본 발명에서, 상기 암은 안드로겐 수용체 양성 암인 것이 바람직하다. 상기 암은 예컨대 비소세포폐암, 방광암, 유방암, 간암, 전립선암, 대장암, 갑상샘암, 침샘암, 교아세포종 또는 성상 세포종을 들 수 있으나, 이에 제한되지 않는다.
보다 구체적으로, 상기 암은 안드로겐 수용체 양성의 비소세포폐암, 방광암, 유방암, 간암, 전립선암, 대장암, 갑상샘암, 침샘암, 교아세포종 또는 성상 세포종을 들 수 있으나, 이에 제한되지 않는다.
본 발명의 구체적인 실시예에서, 본 발명자들은 MMTV 프로모터 부위를 이용하여 본 발명에 따른 올리고뉴클레오티드를 제조하고, 이를 "KilGreene"이라 명명하였다.
또한, 본 발명자들은 상기 KilGreene을 형질도입한 대부분의 EGFR 양성 비소세포폐암(Non Small Lung Cancer; NSLC) 세포주에서 세포사멸이 유도되는 것을 확인하였다.

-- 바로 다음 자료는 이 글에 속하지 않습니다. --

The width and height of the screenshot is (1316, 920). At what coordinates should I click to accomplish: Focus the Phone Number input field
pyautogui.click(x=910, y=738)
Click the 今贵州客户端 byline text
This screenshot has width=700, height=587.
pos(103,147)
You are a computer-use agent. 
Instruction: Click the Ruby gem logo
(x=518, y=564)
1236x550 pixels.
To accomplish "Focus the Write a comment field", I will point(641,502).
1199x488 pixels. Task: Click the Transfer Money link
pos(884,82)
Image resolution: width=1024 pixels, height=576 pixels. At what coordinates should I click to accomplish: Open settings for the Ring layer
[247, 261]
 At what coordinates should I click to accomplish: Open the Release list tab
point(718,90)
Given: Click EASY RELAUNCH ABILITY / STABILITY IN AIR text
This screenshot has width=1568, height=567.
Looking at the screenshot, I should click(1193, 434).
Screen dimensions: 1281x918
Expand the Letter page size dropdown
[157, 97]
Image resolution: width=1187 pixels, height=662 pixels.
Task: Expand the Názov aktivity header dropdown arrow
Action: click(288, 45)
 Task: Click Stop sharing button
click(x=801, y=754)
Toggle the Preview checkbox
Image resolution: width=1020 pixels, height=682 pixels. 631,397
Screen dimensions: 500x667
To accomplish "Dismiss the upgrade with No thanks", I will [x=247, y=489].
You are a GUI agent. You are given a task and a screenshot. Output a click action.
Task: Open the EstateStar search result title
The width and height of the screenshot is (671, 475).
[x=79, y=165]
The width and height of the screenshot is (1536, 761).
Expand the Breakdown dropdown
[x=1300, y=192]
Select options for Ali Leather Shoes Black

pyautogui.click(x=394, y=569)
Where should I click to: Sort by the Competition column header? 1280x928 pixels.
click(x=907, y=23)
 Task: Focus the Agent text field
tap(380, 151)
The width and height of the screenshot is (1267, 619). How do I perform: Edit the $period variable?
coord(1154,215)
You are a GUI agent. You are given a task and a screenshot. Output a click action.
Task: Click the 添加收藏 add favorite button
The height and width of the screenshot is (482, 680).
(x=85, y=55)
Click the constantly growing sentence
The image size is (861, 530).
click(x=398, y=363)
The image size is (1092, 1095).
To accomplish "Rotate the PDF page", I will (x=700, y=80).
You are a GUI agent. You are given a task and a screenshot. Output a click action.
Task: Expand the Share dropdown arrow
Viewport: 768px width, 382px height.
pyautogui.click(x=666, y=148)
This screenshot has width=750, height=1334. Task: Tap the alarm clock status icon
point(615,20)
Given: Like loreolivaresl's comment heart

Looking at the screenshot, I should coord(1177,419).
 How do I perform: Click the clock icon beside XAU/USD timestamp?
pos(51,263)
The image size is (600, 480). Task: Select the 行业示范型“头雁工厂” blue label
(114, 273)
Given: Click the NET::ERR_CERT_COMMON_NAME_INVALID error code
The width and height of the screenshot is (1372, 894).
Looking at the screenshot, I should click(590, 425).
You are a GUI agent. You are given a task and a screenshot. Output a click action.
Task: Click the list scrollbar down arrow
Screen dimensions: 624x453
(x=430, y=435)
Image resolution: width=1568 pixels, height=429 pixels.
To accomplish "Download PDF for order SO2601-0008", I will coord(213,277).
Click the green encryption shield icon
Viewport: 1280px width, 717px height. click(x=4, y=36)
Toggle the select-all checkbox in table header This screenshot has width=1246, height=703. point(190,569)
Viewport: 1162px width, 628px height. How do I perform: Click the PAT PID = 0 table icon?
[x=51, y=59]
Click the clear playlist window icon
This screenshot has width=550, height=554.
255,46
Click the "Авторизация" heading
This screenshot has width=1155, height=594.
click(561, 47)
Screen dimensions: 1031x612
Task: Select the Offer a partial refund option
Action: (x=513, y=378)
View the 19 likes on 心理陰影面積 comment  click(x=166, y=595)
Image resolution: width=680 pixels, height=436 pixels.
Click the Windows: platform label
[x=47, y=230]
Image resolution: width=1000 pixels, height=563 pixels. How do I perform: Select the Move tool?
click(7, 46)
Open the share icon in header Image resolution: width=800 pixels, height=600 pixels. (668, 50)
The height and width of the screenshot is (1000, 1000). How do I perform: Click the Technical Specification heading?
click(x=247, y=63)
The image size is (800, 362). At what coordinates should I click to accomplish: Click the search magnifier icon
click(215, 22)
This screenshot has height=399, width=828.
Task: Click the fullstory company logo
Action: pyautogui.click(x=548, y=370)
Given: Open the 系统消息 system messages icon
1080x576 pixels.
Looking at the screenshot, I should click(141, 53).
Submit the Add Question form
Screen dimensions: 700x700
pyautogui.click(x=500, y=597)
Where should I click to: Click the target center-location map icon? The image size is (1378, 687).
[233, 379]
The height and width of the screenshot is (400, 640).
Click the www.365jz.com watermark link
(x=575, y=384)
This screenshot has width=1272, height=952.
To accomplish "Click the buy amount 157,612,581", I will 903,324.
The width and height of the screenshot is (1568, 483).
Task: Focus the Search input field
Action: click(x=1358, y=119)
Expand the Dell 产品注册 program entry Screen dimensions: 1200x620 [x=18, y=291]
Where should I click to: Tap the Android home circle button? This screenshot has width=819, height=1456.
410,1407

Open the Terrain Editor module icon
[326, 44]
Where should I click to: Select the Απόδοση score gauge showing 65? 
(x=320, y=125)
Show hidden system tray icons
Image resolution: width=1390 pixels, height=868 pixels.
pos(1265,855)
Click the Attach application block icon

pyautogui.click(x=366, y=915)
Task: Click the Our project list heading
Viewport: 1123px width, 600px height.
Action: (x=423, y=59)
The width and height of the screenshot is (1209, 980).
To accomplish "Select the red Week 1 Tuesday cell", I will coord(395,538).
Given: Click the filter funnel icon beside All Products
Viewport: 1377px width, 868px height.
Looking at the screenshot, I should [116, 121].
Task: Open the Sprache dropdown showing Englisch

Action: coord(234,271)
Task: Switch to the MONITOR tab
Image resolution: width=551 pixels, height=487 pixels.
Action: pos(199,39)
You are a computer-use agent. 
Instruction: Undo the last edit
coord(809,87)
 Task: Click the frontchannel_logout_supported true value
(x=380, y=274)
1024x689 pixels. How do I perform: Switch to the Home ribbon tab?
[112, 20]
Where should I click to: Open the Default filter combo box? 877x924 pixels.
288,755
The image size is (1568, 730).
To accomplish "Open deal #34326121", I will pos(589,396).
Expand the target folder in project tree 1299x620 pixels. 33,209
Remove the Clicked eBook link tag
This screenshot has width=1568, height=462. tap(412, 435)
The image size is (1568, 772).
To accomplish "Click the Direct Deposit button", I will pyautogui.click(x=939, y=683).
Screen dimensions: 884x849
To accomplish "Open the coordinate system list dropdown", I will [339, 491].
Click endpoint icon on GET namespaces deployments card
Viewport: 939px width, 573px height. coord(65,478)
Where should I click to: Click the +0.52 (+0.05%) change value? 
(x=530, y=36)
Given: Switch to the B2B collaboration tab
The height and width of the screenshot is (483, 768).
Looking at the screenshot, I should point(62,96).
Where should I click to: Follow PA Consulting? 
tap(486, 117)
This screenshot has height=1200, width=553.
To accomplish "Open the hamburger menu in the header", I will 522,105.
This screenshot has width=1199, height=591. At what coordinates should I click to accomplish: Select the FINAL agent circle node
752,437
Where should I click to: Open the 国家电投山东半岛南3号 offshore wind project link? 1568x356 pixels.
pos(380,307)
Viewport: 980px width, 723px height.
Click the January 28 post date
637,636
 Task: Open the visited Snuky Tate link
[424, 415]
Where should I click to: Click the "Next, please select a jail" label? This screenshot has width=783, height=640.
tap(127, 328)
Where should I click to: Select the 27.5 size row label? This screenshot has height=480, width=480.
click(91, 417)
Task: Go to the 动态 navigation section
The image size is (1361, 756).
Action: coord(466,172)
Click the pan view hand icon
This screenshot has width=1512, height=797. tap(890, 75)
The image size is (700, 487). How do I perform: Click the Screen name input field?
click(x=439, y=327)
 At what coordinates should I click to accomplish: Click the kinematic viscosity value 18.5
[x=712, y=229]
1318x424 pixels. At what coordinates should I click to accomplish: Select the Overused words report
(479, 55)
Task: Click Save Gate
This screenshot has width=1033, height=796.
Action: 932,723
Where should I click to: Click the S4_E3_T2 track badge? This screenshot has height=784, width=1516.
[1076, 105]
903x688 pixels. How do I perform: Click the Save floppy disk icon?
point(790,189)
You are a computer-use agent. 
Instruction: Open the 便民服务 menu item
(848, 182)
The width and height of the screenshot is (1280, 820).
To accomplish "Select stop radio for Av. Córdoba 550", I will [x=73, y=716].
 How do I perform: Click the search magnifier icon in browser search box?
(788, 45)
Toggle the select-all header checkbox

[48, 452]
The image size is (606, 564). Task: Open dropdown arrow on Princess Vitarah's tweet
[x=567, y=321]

또한, 본 발명자들은 상기 KilGreene이 세포사멸이 유도된 EGFR 양성 비소세포폐암 세포주의 핵 내 안드로겐 수용체 및 이와 상호작용하는 신호 단백질의 복합체와 결합하는 것을 확인하였고, 구체적으로 KilGreene의 먼쪽 GRE 부위에 EGFR 양성 비소세포폐암 세포주의 핵 내 활성화된 안드로겐 수용체가 결합하고 Kil 서열 부위에 상기 활성화된 안드로겐 수용체와 상호작용하는 신호 단백질이 결합하여 안드로겐 수용체의 전사활성을 억제함으로써, 세포사멸을 유도하는 것을 확인하였다.
이를 통해 도 10의 모식도와 같이 EGFR 양성 비소세포폐암 세포의 세포막 내 EGFR로부터 신호 경로를 통하여 핵 내 신호 단백질과 안드로겐 수용체의 작용으로 전사작용에 의한 암세포 성장이 일어나며, 상기 KilGreene이 안드로젠 수용체와 세포막 내 존재하는 세포성장을 지시하는 tyrosine kinase EGFR의 Cross Talking을 차단하는 것을 확인하였다.
또한, 상기 세포사멸 효과가 나타나는 비소세포폐암 세포에 KilGreene을 형질도입한 후 마우스에 이식한 결과, 종양 성장이 억제되는 것을 확인하였다.
따라서, 본 발명자들은 본 발명에 따른 올리고뉴클레오티드가 암세포에서 EGFR에 의한 안드로겐 독립성 신호전달 경로를 통해 핵 내에서 활성화된 안드로겐 수용체 및 이와 상호작용하는 신호 단백질과 결합하여 암세포의 성장을 억제하는 효과를 확인하였으므로, 본 발명에 따른 올리고뉴클레오티드는 유전자 치료제로서 안드로겐 수용체 signaling 관련 암 치료용 약학 조성물의 유효성분으로 유용하게 이용될 수 있다.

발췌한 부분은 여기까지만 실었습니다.